Exercise directions: Your answer should consist of the lines below that hold the word "each".

┌────────

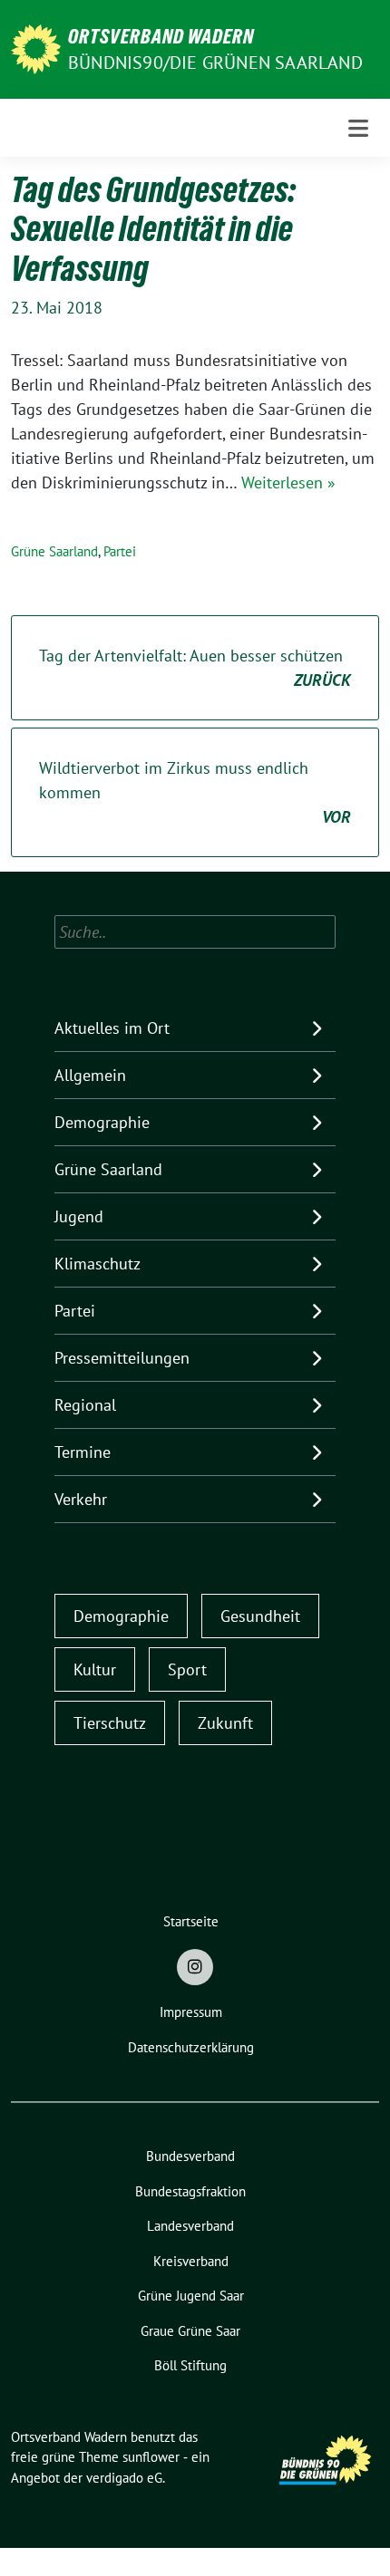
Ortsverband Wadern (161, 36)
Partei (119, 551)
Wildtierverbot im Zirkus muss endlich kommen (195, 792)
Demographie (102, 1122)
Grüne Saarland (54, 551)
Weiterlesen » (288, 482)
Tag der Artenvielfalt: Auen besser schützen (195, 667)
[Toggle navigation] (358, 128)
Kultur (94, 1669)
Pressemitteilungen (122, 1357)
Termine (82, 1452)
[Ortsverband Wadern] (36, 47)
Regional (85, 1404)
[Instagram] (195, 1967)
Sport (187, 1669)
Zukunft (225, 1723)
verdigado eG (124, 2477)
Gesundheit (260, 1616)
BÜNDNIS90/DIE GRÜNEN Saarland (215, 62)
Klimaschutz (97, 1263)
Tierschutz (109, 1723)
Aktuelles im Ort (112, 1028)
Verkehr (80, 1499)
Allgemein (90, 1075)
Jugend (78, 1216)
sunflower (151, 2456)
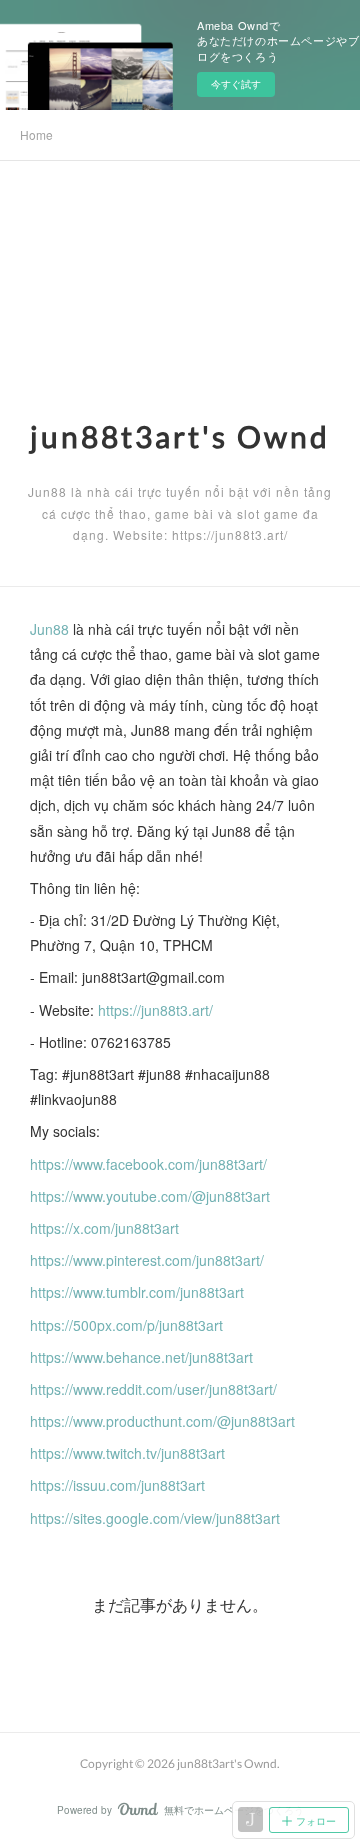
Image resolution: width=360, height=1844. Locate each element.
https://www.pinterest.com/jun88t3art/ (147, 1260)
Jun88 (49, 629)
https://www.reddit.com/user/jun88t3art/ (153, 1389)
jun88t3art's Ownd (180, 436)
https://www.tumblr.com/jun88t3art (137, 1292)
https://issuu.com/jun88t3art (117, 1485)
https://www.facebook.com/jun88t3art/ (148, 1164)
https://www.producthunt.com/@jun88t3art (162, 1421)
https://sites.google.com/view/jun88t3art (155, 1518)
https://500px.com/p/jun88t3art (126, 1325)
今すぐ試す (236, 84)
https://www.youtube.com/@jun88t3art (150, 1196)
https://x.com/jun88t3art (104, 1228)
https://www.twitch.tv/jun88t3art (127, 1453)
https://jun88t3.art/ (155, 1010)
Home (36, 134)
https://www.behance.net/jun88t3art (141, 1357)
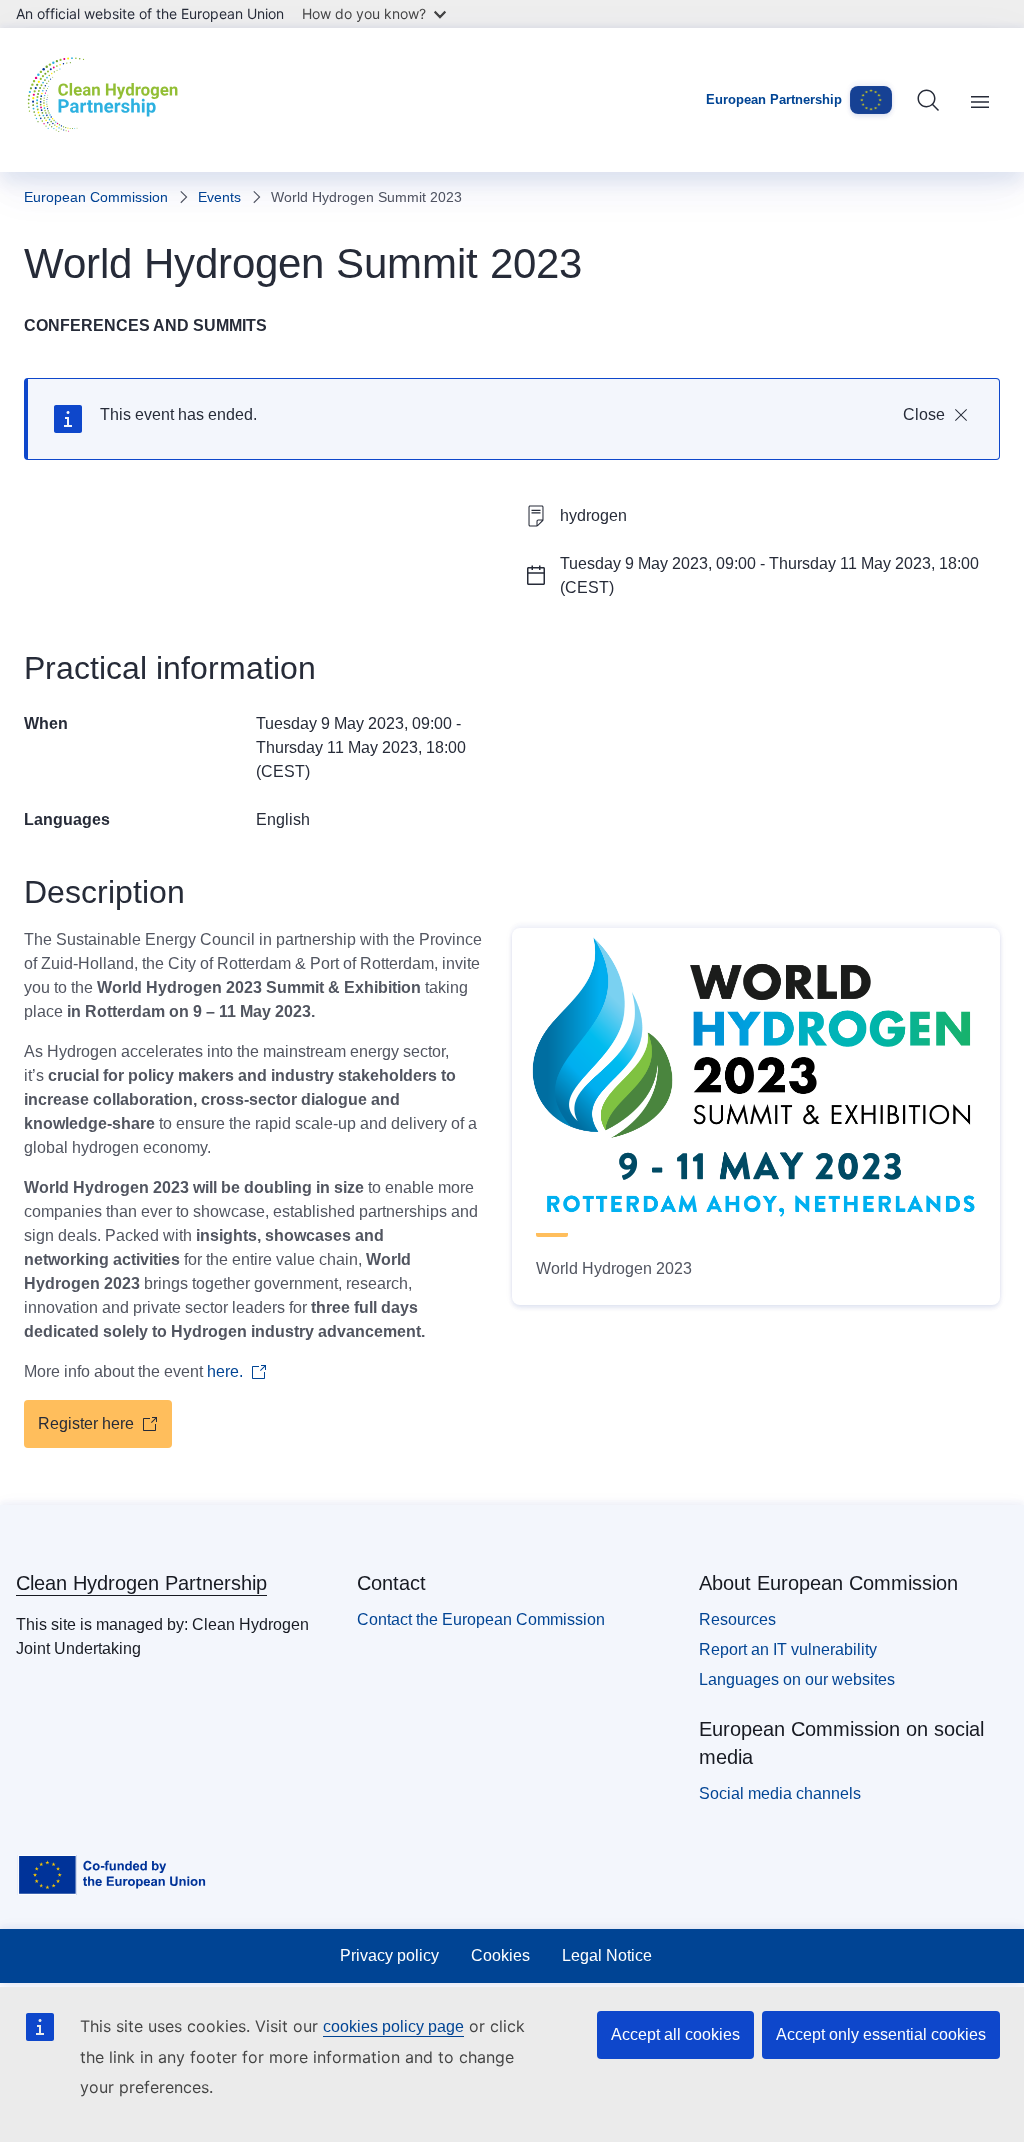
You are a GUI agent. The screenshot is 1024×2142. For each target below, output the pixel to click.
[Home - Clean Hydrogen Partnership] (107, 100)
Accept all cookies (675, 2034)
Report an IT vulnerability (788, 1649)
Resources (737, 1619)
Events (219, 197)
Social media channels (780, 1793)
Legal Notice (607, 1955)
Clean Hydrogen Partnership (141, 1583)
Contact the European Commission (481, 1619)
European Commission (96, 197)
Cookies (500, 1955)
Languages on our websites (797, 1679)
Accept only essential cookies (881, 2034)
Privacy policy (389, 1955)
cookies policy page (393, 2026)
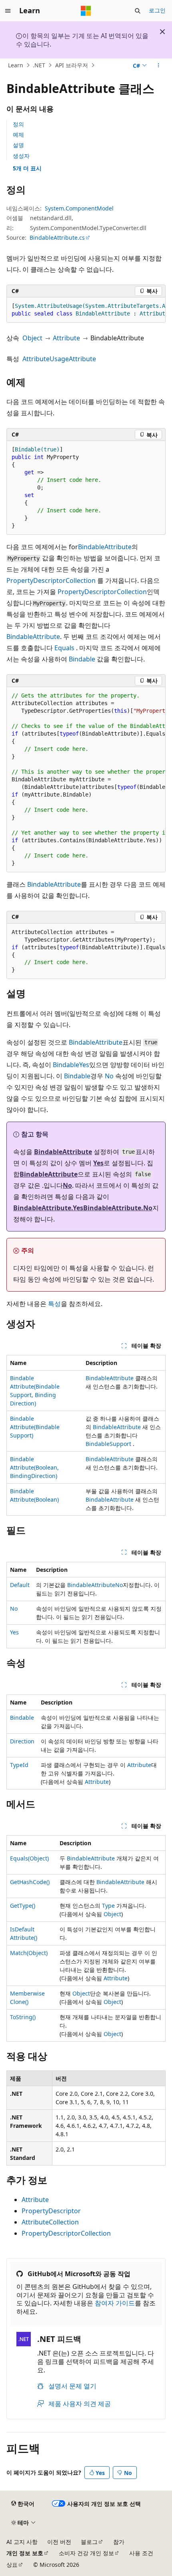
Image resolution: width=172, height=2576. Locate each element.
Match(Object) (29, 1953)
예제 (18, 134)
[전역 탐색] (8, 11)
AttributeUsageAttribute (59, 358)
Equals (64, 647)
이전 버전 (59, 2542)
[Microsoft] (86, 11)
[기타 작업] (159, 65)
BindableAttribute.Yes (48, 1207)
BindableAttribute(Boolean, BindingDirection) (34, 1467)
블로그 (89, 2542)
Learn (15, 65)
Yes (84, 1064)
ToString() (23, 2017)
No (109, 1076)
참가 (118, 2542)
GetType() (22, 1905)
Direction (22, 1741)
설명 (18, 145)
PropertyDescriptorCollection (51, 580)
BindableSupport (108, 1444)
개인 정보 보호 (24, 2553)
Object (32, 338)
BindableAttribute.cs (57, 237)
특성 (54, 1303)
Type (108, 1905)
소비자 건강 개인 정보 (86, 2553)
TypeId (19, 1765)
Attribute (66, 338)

└────────

Response:
Image resolution: width=360, height=1844. Locate each element.
You are a GUI agent. The screenshot is 1024×2142. For each target below, output the pixel to click.
Image resolution: width=172, height=2576. Locate each element.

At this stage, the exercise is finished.